◆ **Your task**
Check each line of the entries below for the string "agent"; copy every line where it appears.

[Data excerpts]
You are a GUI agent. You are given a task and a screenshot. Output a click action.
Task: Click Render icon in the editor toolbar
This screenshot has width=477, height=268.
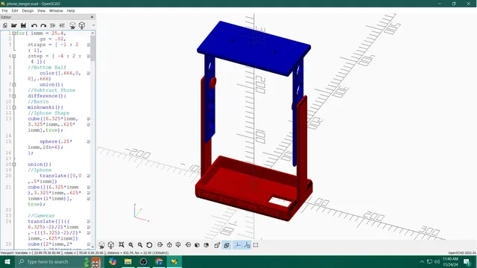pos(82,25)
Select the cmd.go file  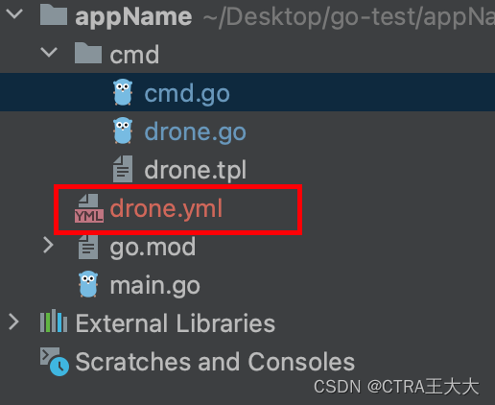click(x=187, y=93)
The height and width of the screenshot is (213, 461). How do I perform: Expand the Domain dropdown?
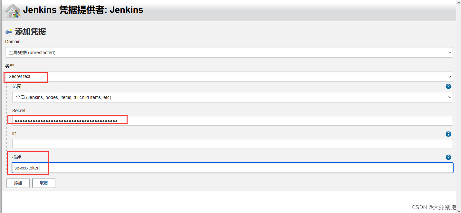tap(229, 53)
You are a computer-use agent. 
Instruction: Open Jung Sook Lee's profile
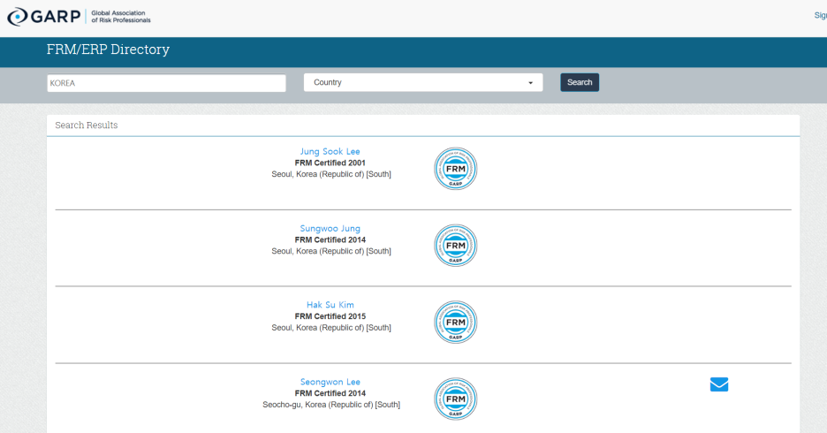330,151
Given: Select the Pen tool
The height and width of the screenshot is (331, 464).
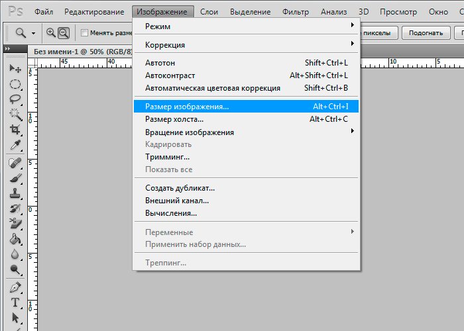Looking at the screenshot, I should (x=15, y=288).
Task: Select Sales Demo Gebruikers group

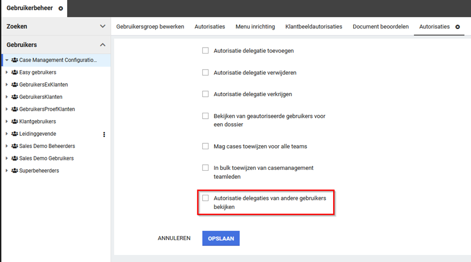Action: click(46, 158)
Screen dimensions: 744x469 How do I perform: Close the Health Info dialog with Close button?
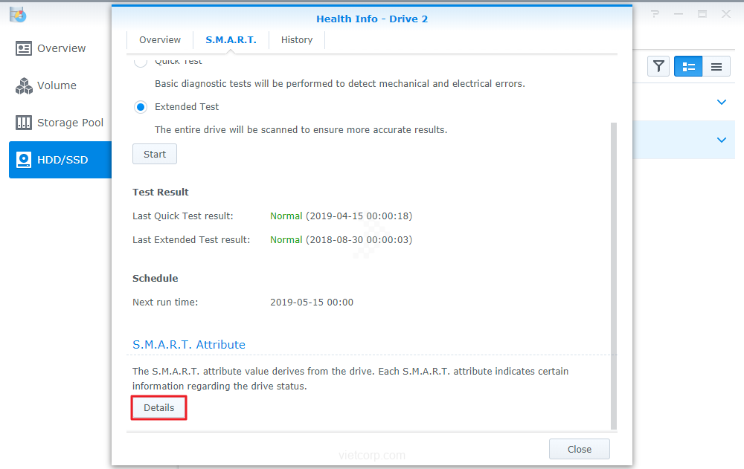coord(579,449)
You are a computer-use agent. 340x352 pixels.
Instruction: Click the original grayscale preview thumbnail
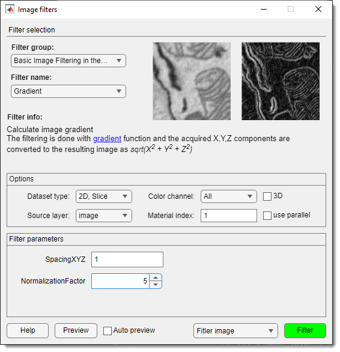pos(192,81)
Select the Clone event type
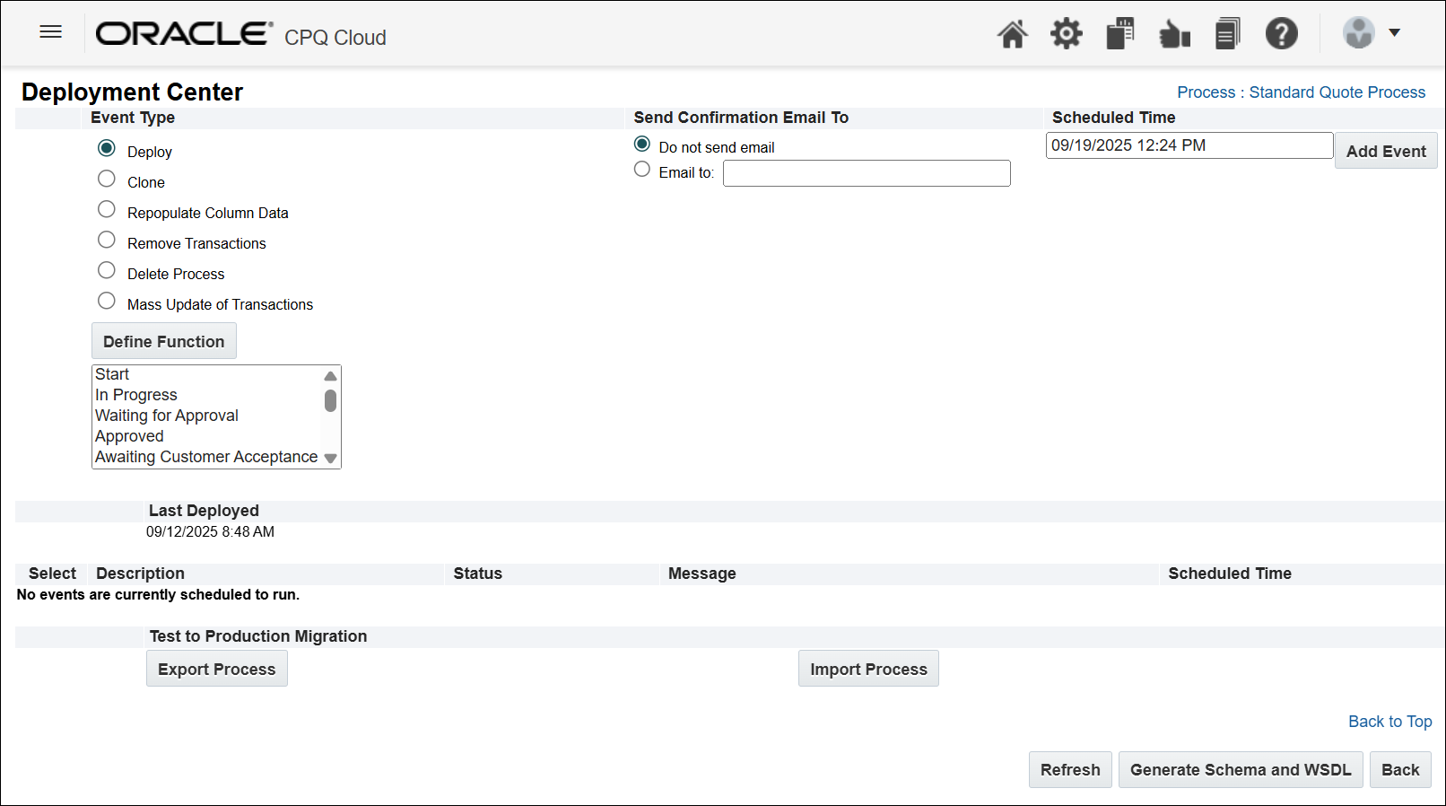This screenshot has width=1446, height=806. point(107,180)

◆ **Written solution**
You are a GUI agent. You are given a task and a screenshot. Output a click action.
You are a computer-use agent. 
You are a computer-use agent. 340x352 pixels.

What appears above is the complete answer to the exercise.